An investigative report, commissioned by the Danish government, was released in 2011. Three years later, legally fatherless children were awarded the right to sue for paternity and inherit property from their fathers. As of 2023, legal proceedings by some legally fatherless against the Danish state have begun.

== Background and laws ==
Prior to and during the period of the legal fatherlessness laws, Denmark was the colonial ruler of Greenland. Throughout its rule, Denmark instituted a system racially segregating Danish society from Greenlandic society, including laws prohibiting miscegenation and certain kinds of relationships between Danish men and Greenlandic Inuit women. Throughout the twentieth century, but particularly in the 1950s and 1960s, Danish men temporarily settled in Greenland and fathered children with Greenlandic women. Since their settlement was temporary, many men ultimately left behind children without fathers.

Early colonial laws (including a 1782 rule and an 1873 revision) required Danish men to pay an annual fee to support their illegitimate children.
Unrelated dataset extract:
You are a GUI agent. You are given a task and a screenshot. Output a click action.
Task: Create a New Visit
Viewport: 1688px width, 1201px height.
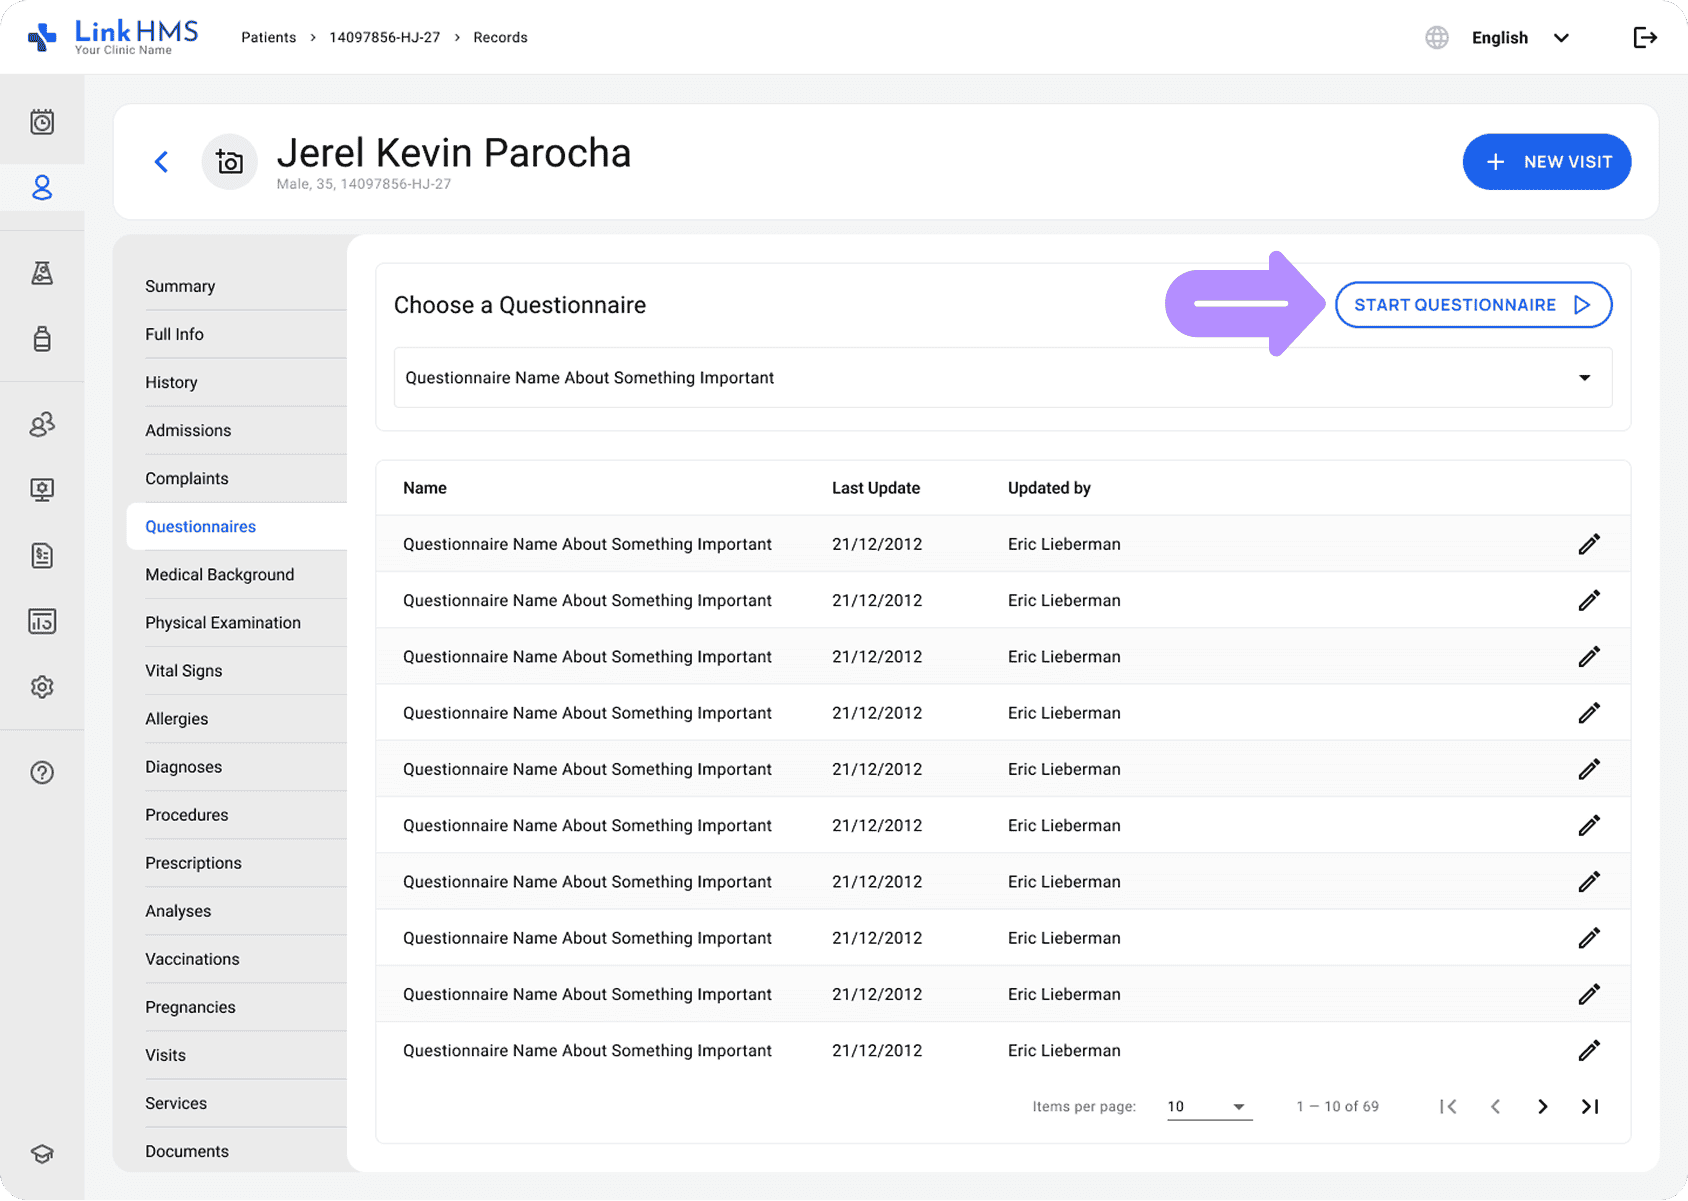(1546, 162)
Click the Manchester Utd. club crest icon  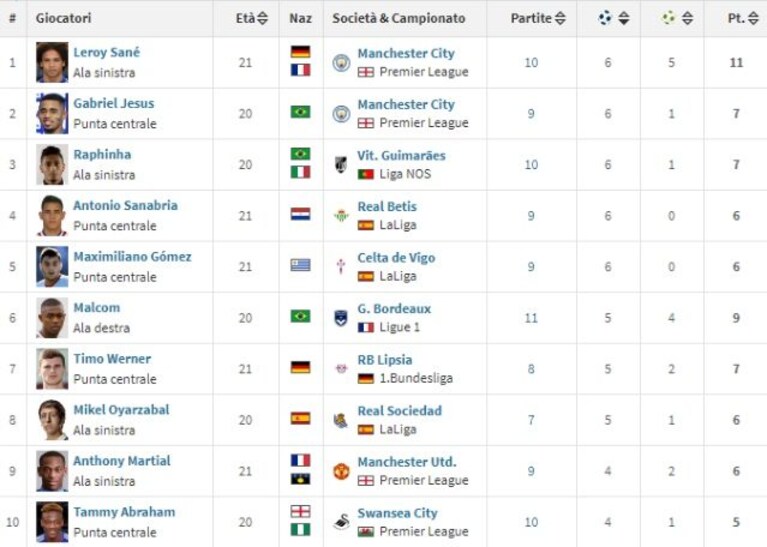tap(341, 471)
Between 1890 and 1910, the support rules varied considerably.

In 1914, Denmark began creating a system of legal fatherlessness, where the children of unwed Greenlandic mothers had no right to know or inherit from their fathers. The laws shielded many Danish men from having any responsibility for their Greenlandic children. In effect, they were segregationist. The laws lasted until 1963 in Kitaa, and were repealed in Avannaa and Tunu in 1974. Hundreds of legally fatherless children were born before the laws were replaced. One estimate in 2016 suggests between 5,000 and 8,000 children were born legally fatherless.

== Activism ==
In 2009, Anne Sofie Hardenberg released an autobiography of her experiences as a legally fatherless child (Kampen for en Far, English: The Fight for a Father), and an organization for the legally fatherless was formed, Kattuffik Ataata. The next year, the Danish government hired historians from Denmark and Greenland to investigate the issue; their report was published in 2011.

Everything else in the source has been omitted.